But in addressing the surgeries on Mr Tooth and Mrs Wilson, the RCS stated: “The review team… had significant concerns regarding [Mr Valero’s] intraoperative decision-making.
It went on: “He had failed to recognise that an alternative strategy was required and the need to consult with a consultant surgeon colleague.”
In relation to one of the two surgeries, “the review team concluded that, given that the audit data indicated that [Mr Valero] was experienced in undertaking acute cholecystectomies, it was difficult to understand why he had not called for assistance when complications arose.”
Both Mr Tooth and Mrs Wilson’s operations were laparoscopic (keyhole) surgery, and it is common practice that if a surgeon is finding it difficult to identify the anatomy he or she should revert to open surgery. Mr Valero did not do this in either case.
Despite Mr Valero telling reviewers he would switch to open surgery if an operation was not progressing as expected, the review team’s impression was that the entire surgical team had a “perceived tendency of higher incidence of problems” with open surgery, and a reluctance to follow this route.
The report states: “The review team were concerned, from [Mr Valero’s] description of sub-total cholecystectomy, about his understanding of this operation and they concluded that this could be in part related to his view of this approach.” They recommended targeted training.
Paul Tooth said: “Six months before my surgery Mr Valero shouted at me to take medication I’d been instructed by an anaesthetist not to take. He was arrogant, hostile and ill-informed and from that moment I feared his attitude could cost me my life.
“I submitted my own damning account to the Norfolk and Norwich but they didn’t pass it on to the RCS.
“Yet despite the N&N withholding this crucial information from the RCS, the review proves Camilo Valero left me butchered, and facing another life-threatening operation next month, simply because he was too arrogant to admit he didn’t know what he was doing.”
Lucy Wilson, 33, from Norwich, who has launched a petition calling on medical professionals to report all such incidents, said: “It may only be two surgeries out of 200 which went wrong, but he’s destroyed my life and there’s no going back from that.

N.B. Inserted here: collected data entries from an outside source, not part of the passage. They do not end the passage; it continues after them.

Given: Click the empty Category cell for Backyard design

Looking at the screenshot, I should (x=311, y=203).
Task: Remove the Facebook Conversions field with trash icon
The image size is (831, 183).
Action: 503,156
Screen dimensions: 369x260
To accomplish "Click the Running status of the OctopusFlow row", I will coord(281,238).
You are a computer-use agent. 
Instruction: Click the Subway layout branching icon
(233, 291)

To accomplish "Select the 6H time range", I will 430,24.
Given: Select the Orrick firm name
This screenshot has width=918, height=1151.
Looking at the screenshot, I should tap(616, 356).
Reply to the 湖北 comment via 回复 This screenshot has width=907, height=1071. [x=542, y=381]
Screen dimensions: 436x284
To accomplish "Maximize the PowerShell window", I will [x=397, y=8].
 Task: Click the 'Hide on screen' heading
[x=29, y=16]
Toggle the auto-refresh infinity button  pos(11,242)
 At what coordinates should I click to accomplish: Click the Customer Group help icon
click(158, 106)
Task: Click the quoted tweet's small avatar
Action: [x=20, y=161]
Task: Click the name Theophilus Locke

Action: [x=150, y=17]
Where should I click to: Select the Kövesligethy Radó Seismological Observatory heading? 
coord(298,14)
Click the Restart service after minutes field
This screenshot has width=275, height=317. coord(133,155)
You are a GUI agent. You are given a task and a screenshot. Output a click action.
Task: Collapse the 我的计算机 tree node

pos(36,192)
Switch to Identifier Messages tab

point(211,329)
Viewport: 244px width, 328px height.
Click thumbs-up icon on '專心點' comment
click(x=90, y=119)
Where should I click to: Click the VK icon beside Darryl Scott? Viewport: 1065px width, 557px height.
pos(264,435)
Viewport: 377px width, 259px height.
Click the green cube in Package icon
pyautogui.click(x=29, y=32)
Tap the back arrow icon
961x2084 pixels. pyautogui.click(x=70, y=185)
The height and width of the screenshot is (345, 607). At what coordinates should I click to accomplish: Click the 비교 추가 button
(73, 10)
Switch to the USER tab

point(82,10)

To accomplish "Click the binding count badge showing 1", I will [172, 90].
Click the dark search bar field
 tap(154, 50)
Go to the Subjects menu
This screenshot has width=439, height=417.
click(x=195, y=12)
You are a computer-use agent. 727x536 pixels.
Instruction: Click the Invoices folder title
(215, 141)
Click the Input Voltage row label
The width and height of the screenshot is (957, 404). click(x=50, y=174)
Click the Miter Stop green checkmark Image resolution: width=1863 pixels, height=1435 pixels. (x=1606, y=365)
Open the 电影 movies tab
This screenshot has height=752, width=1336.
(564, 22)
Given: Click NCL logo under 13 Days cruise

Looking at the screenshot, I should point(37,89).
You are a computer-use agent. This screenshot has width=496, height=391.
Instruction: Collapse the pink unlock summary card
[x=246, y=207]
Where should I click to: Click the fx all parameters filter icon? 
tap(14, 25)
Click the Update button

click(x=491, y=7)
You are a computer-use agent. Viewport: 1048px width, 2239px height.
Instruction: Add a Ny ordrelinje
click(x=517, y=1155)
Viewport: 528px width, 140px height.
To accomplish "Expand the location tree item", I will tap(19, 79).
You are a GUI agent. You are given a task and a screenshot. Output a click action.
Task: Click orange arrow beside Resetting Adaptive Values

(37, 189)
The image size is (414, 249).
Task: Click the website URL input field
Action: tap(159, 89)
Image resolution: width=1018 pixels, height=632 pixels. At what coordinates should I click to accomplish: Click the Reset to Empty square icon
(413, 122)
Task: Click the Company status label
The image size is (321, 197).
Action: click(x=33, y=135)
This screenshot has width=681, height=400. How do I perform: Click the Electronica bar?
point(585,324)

“He could, and should, have paused and asked for help. When you’ve got someone’s life in your hands that’s a moral obligation. I won’t ever be able to forgive him.”
Professor Denton said the hospital had apologised to the patients, and had changed and strengthened its surgery processes to ensure this will not happen again.
Relationships between staff in the gastrointestinal surgical team at the N&N are so bad, and leadership so weak, that the atmosphere might undermine surgeons’ ability to work as a team and even impact patient care, the RCS concluded.
A second report, into the entire upper gastrointestinal and emergency surgical service, found “interpersonal and team working difficulties [were] widely reported by interviewees”.
Unresolved issues which had been the subject of two previous reviews of the team (the findings of which were not passed to the RCS in time to discuss them with interviewees) “had the potential to impact the ability of the upper GI surgeons to function as a cohesive, mutually supportive team underpinned by trust”, the RCS found.
For the sake of patient safety, the report recommends the Trust address issues including difficulties in interpersonal interactions, uncertainty in respect of mutual trust and support, lack of strong leadership, and a perceived lack of opportunity for open discussion.